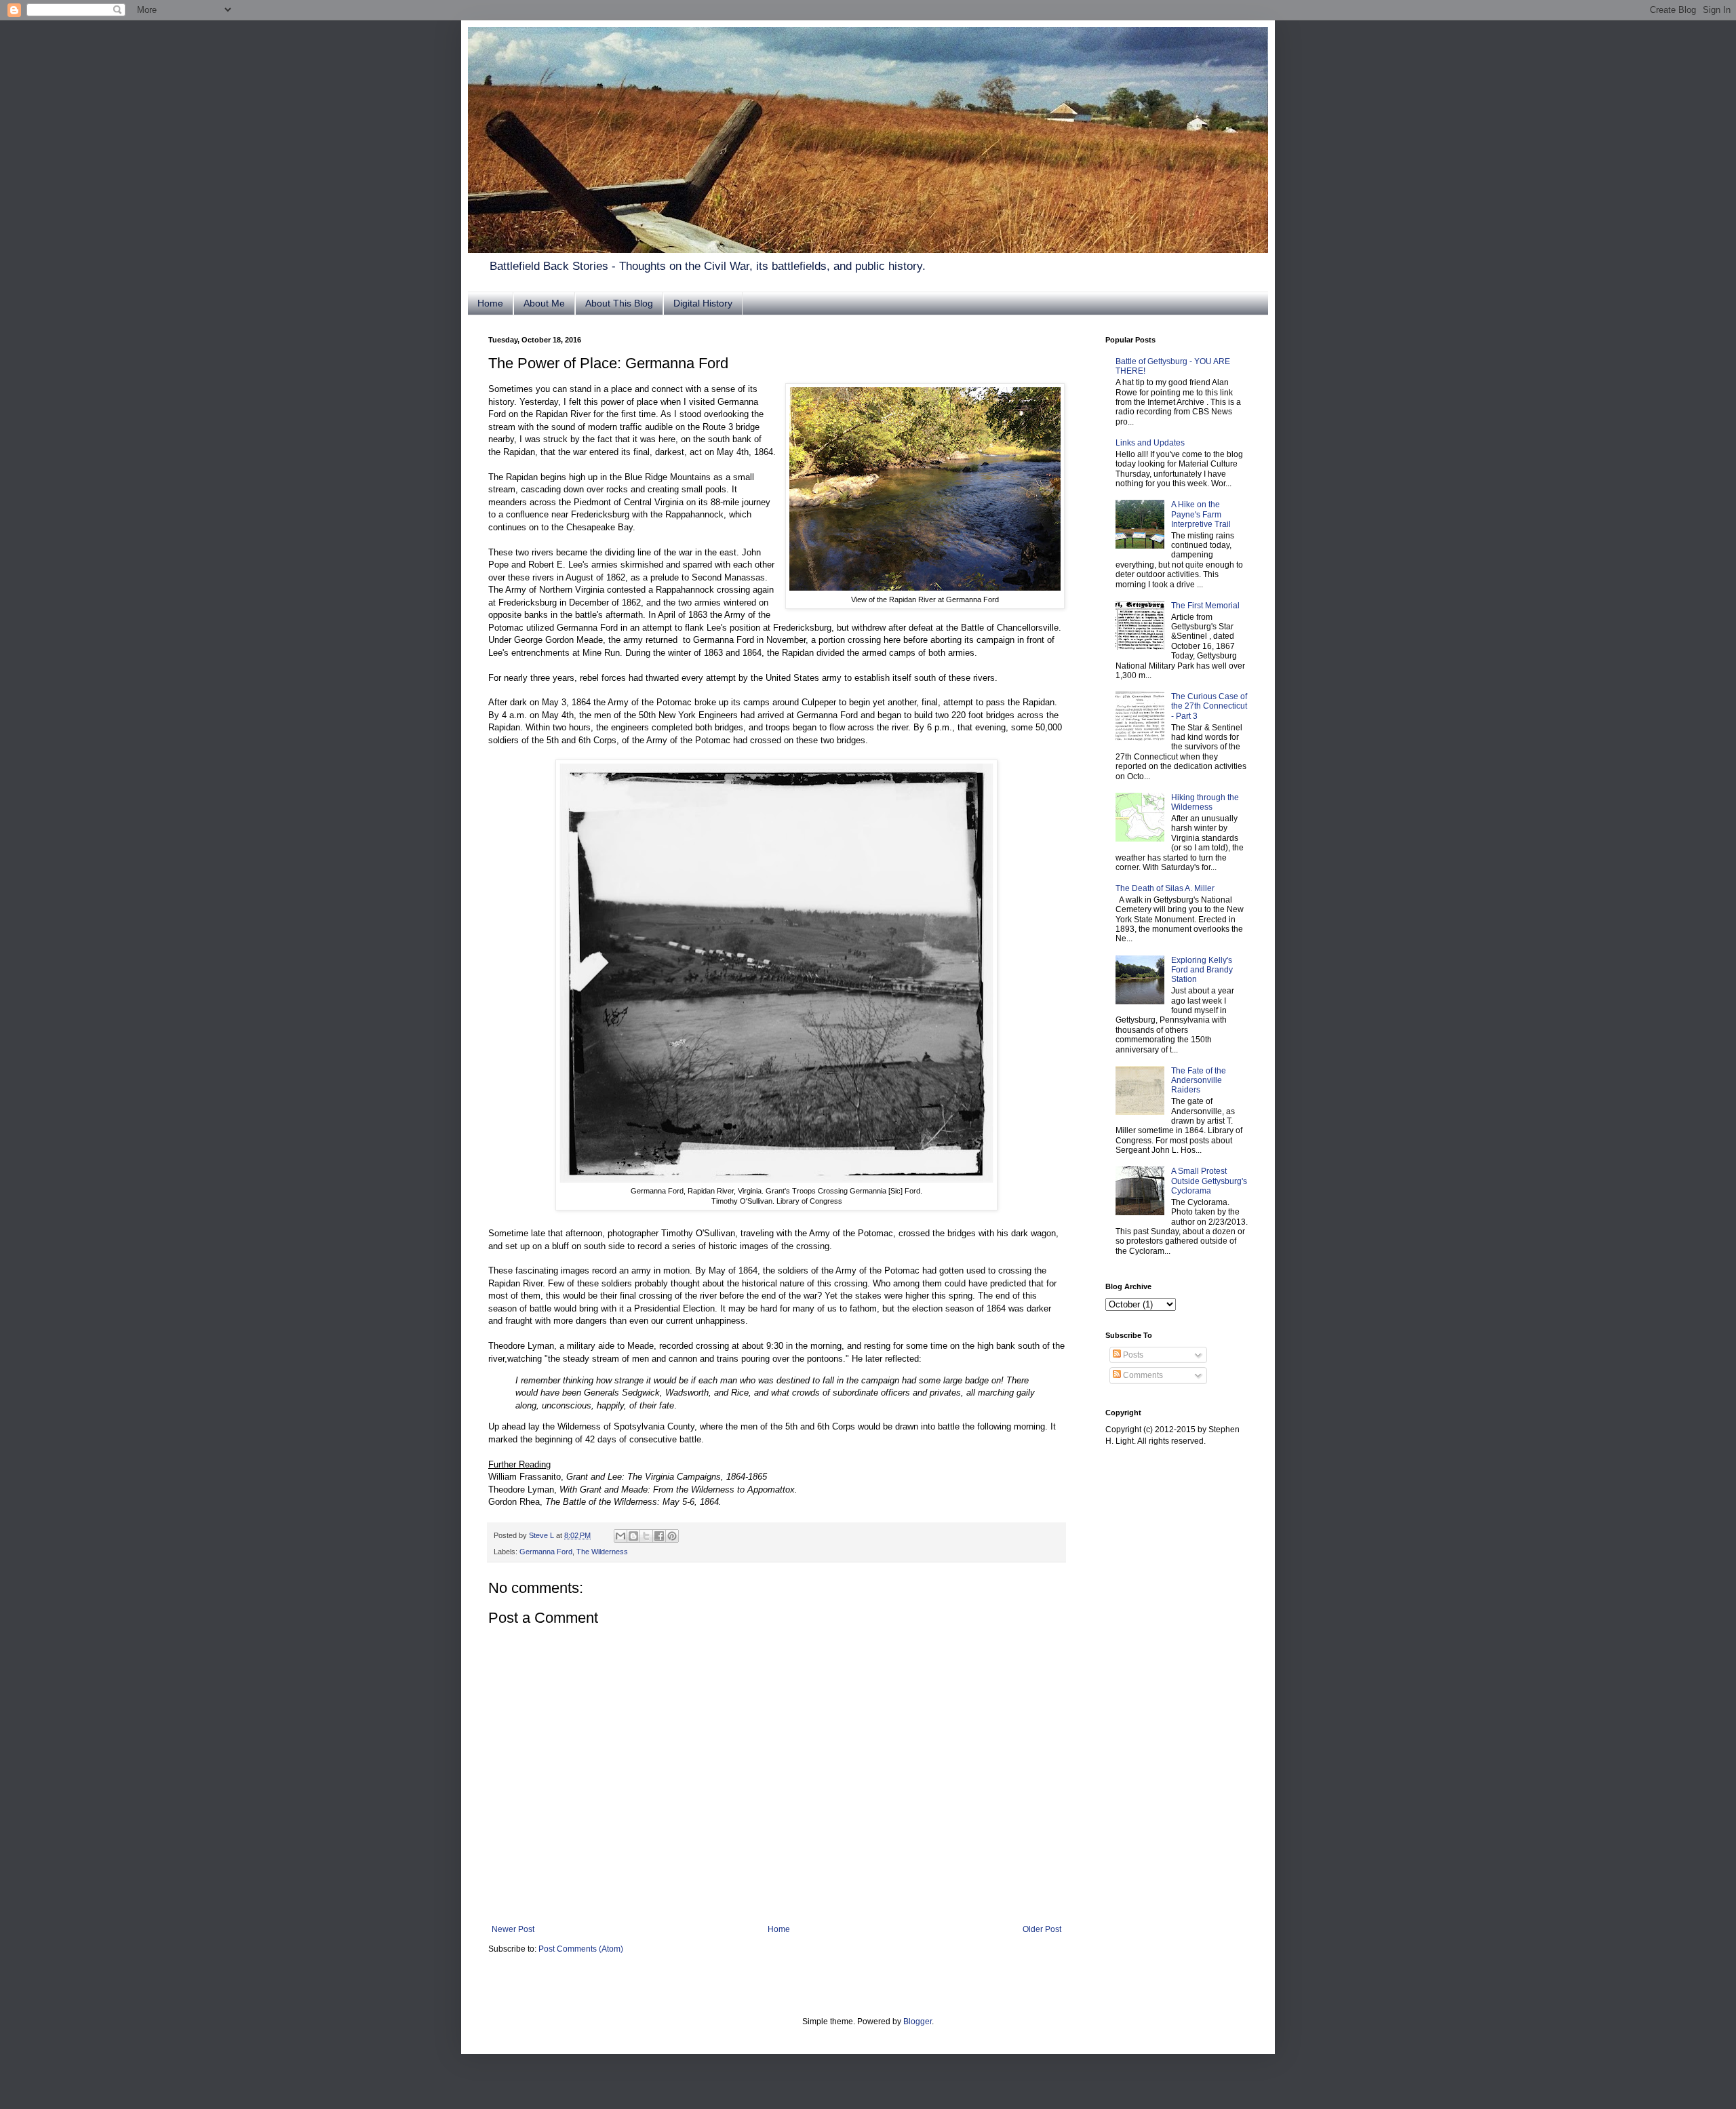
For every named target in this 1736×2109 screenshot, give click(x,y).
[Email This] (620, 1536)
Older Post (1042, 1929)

=-=-=-=-=

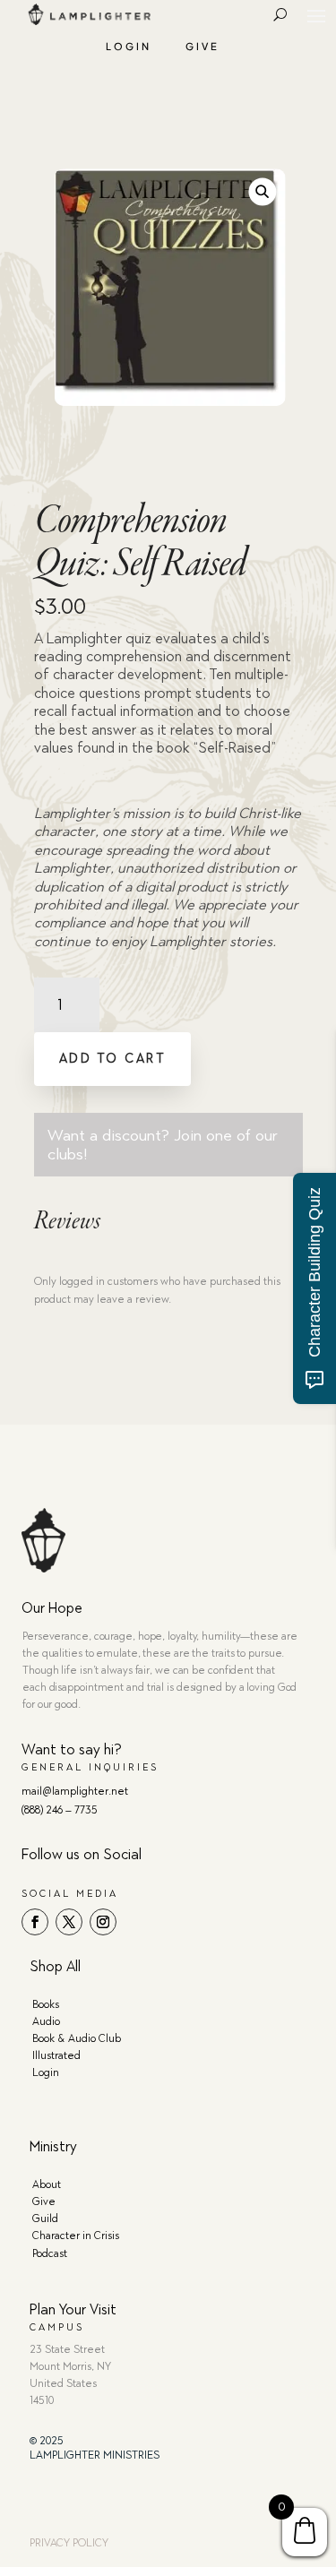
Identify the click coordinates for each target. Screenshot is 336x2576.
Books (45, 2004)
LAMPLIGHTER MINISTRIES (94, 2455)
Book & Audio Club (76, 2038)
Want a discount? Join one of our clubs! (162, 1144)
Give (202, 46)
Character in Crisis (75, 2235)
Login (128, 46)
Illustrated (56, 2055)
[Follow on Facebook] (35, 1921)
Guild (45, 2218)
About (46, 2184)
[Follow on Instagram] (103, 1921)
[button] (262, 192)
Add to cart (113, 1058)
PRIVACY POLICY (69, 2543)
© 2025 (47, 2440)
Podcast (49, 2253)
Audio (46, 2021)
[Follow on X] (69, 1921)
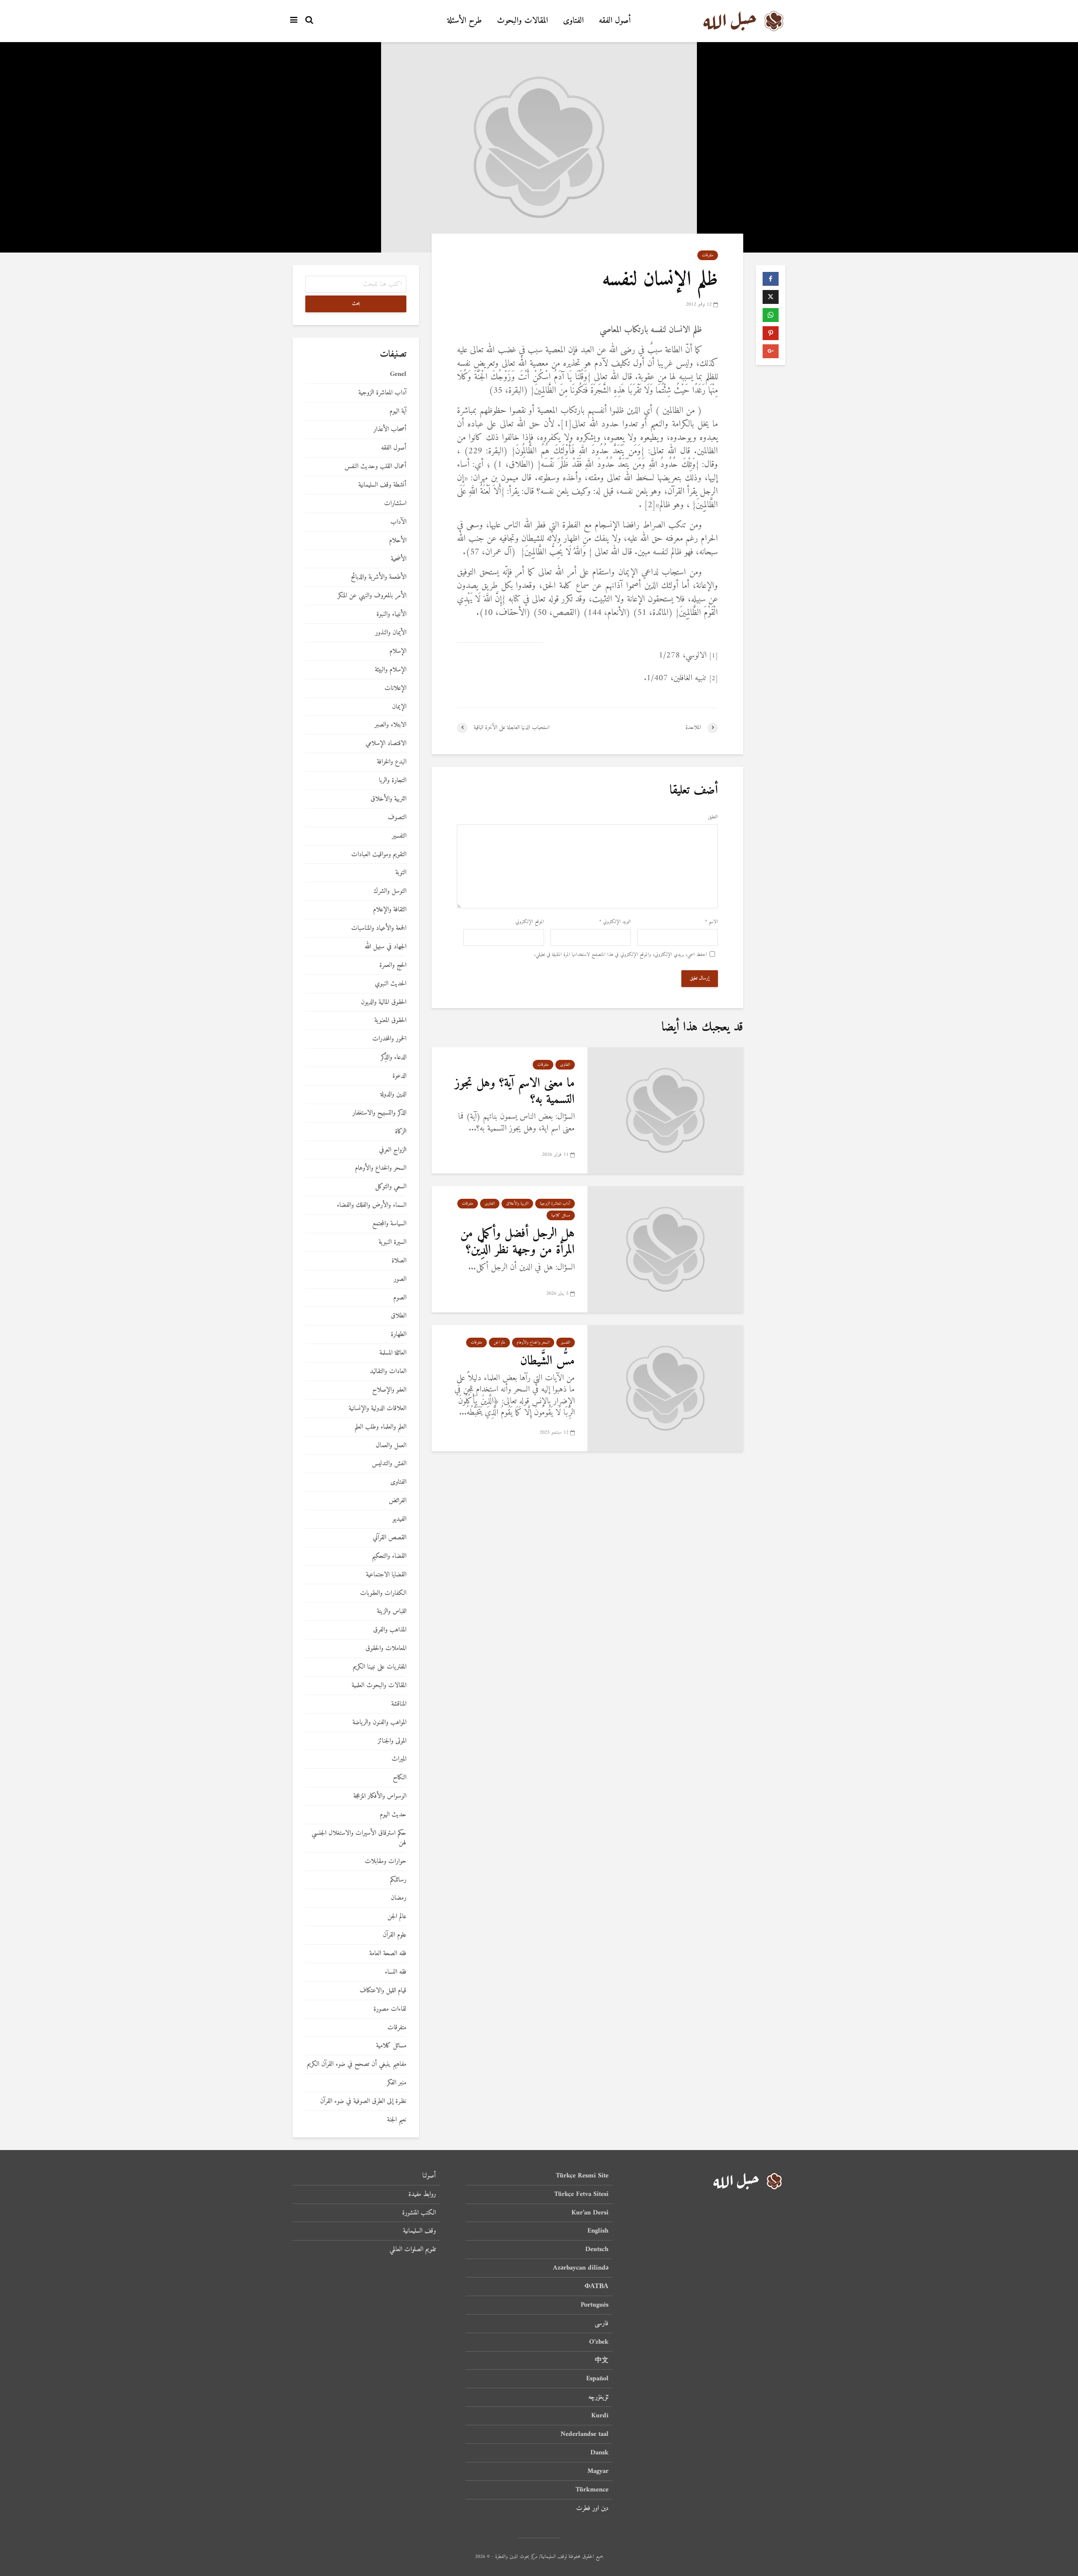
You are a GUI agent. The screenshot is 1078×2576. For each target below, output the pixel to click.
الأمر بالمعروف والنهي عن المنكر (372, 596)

=-=-=-=-=

> **What is needed**:
If a line in the entries above holds the word "each", count it; then report the total alone.

> **Solution to the problem**:
2